START Data under study
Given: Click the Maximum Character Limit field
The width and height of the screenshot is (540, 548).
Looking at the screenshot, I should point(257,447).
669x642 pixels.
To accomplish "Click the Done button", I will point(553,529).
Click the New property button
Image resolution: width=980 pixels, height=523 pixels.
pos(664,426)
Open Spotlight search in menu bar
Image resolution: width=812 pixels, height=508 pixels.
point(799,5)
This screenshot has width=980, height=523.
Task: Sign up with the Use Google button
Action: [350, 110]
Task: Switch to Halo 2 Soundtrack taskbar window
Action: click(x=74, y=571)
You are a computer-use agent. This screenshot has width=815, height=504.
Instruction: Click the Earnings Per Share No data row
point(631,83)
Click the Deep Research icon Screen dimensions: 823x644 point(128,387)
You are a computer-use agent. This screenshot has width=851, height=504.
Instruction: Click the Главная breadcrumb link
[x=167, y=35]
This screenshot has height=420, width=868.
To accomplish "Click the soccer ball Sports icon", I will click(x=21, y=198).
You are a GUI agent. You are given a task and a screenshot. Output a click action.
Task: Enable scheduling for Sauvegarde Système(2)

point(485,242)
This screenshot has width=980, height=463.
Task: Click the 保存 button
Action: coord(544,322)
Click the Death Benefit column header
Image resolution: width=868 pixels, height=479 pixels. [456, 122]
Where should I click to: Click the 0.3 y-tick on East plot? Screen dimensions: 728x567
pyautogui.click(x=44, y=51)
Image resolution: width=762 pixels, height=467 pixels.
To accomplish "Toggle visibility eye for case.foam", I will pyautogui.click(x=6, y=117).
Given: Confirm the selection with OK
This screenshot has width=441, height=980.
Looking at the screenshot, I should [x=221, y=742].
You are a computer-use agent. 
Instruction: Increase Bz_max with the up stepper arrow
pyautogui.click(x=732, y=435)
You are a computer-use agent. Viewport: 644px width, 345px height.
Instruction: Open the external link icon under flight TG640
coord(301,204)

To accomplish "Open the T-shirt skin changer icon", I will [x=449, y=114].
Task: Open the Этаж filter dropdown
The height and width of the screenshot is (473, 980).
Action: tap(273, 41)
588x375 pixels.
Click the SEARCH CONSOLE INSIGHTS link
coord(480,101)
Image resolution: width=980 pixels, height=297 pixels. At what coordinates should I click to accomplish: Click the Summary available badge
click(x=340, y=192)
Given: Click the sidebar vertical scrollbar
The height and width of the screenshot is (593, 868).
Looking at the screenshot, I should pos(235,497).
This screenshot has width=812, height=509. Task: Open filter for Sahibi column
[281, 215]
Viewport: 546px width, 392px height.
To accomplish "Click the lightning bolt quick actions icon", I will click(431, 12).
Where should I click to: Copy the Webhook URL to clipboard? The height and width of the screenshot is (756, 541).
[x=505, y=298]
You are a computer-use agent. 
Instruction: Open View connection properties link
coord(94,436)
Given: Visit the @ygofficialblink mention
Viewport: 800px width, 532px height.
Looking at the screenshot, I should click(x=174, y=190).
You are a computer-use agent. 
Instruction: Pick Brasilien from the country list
END Data under study
Determine which lines above include the word "agent", and report those lines in full.

You are a computer-use agent. This screenshot has width=815, height=504.
You are a computer-use agent. This screenshot has width=851, height=504.
You are a GUI agent. You are given a task and a screenshot. Output a click action.
You are a computer-use agent. 
You are a computer-use agent. Viewport: 644px width, 345px height.
You are a computer-use agent. 
You are a computer-use agent. 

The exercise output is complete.